▶ _EXERCISE_
Scan the records below for the line with "[Tapetes ar flīžu izskatu un metālisku efektu, pelēkā krāsā" and the line with "Raksts (57, 699)". Repeat those two lines and every line between them exactly, and nothing else.

[Stored items]
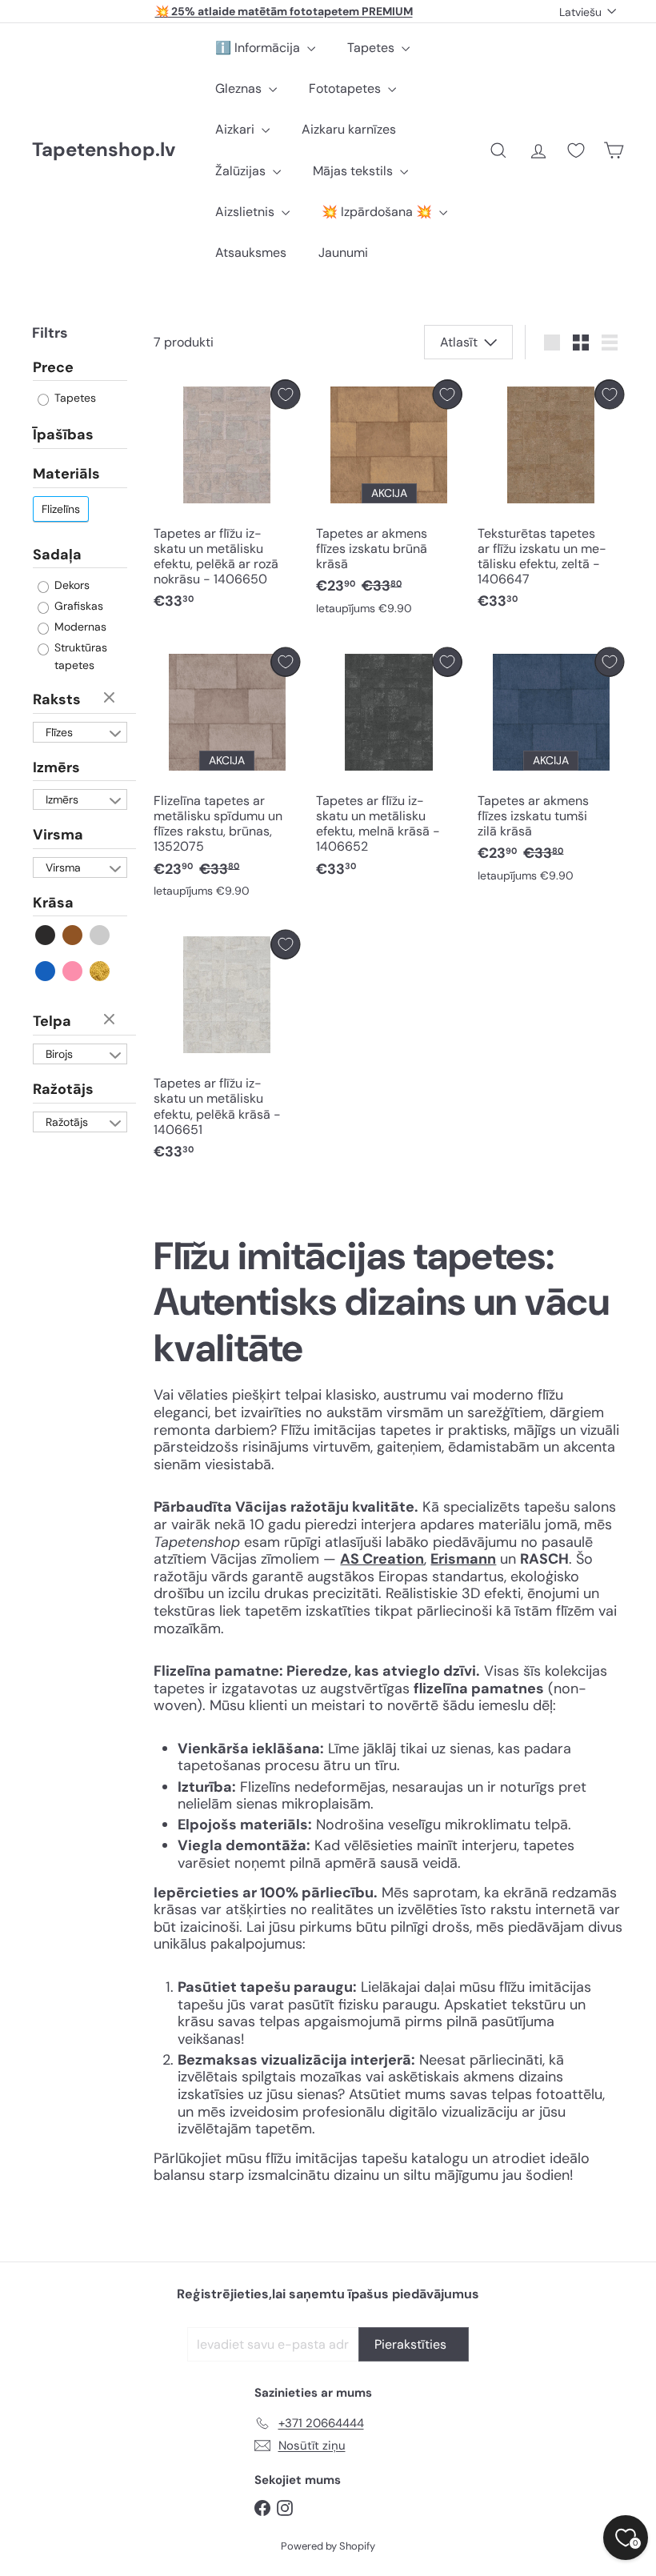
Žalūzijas (242, 170)
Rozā (73, 971)
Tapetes (372, 47)
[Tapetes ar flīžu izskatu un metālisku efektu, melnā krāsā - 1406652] (389, 767)
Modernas (78, 626)
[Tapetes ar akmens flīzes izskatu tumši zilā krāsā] (551, 769)
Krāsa (53, 902)
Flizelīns (61, 509)
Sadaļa (57, 554)
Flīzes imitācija (67, 734)
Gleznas (240, 88)
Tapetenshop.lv (103, 150)
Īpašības (63, 434)
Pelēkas (100, 935)
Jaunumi (343, 252)
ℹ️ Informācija (259, 47)
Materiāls (66, 473)
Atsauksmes (250, 252)
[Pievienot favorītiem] (285, 394)
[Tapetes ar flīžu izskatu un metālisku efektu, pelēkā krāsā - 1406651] (227, 1049)
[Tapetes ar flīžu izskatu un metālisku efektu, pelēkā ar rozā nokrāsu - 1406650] (227, 499)
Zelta (100, 971)
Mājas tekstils (354, 170)
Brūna (73, 935)
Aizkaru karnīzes (349, 129)
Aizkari (236, 129)
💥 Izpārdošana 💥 (378, 211)
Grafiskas (77, 606)
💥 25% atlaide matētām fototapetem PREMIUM (284, 11)
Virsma (58, 834)
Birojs (59, 1054)
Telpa (52, 1021)
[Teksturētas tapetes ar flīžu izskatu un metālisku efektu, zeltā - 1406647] (551, 499)
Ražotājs (63, 1089)
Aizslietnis (246, 211)
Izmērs (56, 767)
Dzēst (111, 699)
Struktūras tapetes (79, 656)
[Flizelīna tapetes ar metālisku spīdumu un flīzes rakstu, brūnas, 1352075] (227, 776)
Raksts (57, 699)
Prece (53, 368)
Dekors (70, 585)
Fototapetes (346, 88)
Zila (46, 971)
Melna (46, 935)
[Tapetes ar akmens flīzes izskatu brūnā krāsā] (389, 501)
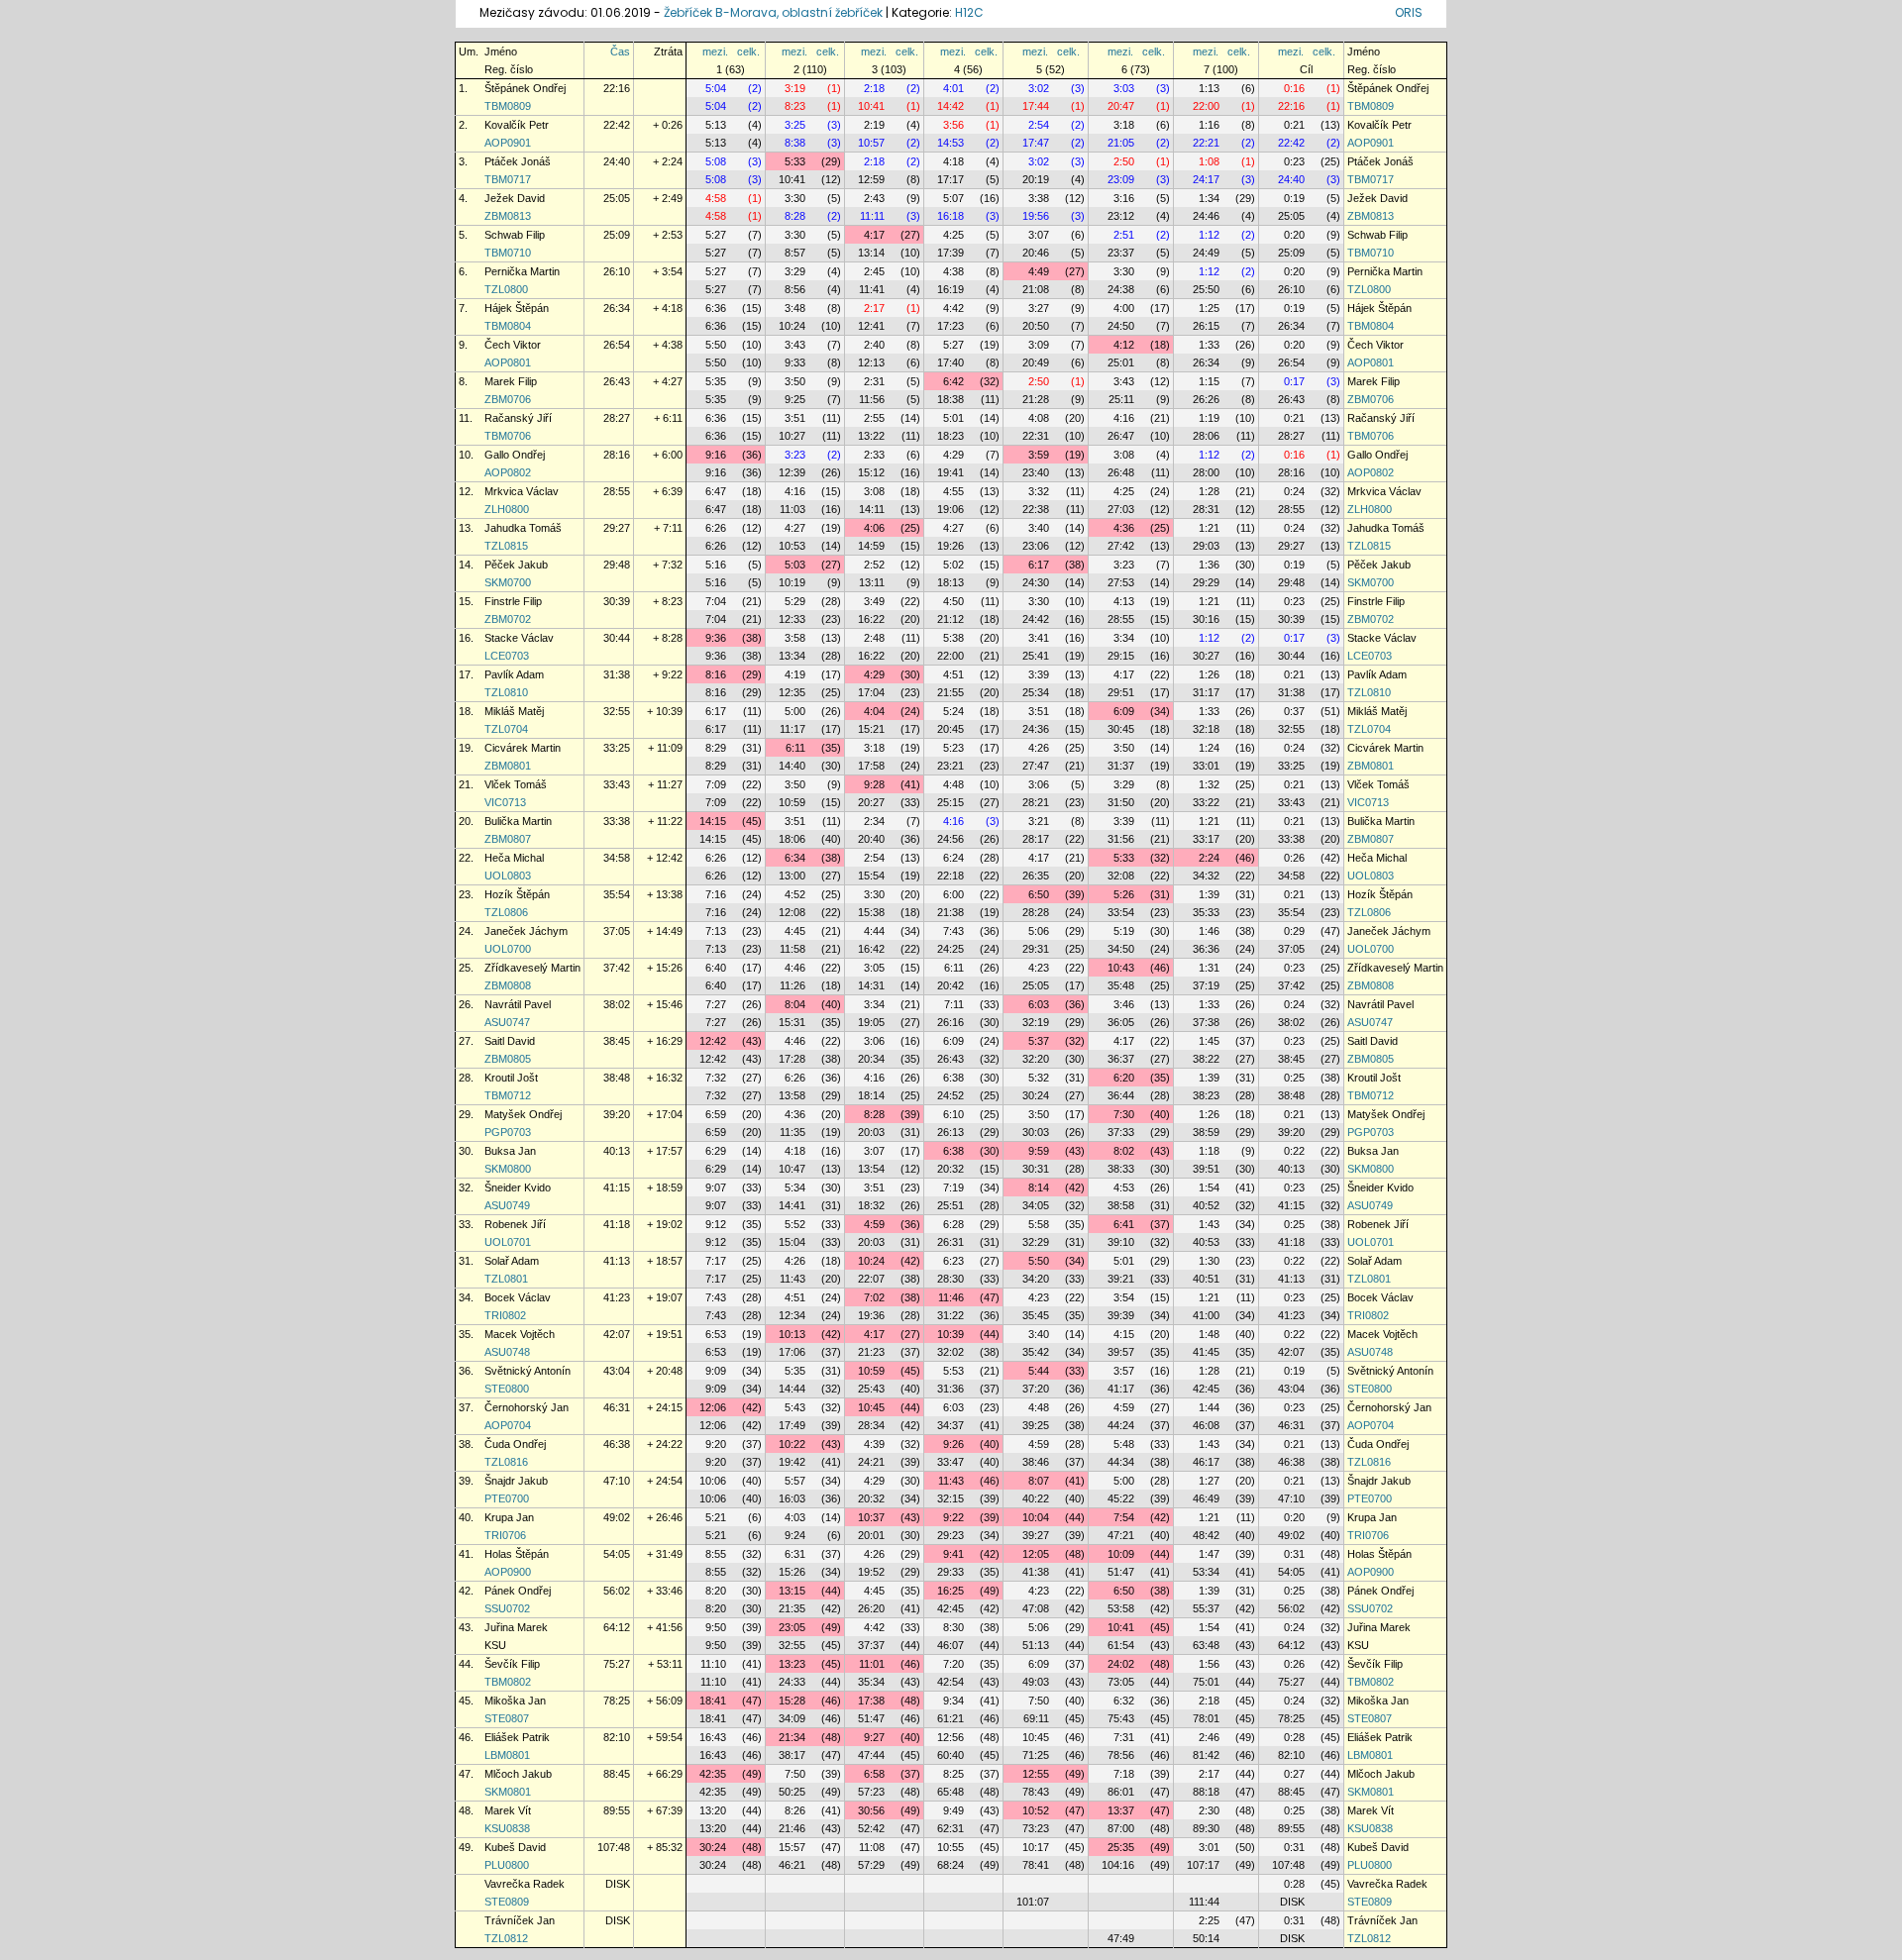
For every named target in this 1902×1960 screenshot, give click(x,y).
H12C (969, 12)
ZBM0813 (507, 216)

▶ _EXPECTED ANSWER_
[Tapetes ar flīžu izskatu un metālisku efektu, pelēkā krāsā - 1406651] (227, 1049)
[Tapetes ar flīžu izskatu un metālisku efektu, pelēkā ar rozā nokrāsu - 1406650] (227, 499)
Zelta (100, 971)
Mājas tekstils (354, 170)
Brūna (73, 935)
Aizkaru karnīzes (349, 129)
Aizkari (236, 129)
💥 Izpārdošana 💥 (378, 211)
Grafiskas (77, 606)
💥 25% atlaide matētām fototapetem PREMIUM (284, 11)
Virsma (58, 834)
Birojs (59, 1054)
Telpa (52, 1021)
[Teksturētas tapetes ar flīžu izskatu un metālisku efektu, zeltā - 1406647] (551, 499)
Ražotājs (63, 1089)
Aizslietnis (246, 211)
Izmērs (56, 767)
Dzēst (111, 699)
Struktūras tapetes (79, 656)
[Flizelīna tapetes ar metālisku spīdumu un flīzes rakstu, brūnas, 1352075] (227, 776)
Raksts (57, 699)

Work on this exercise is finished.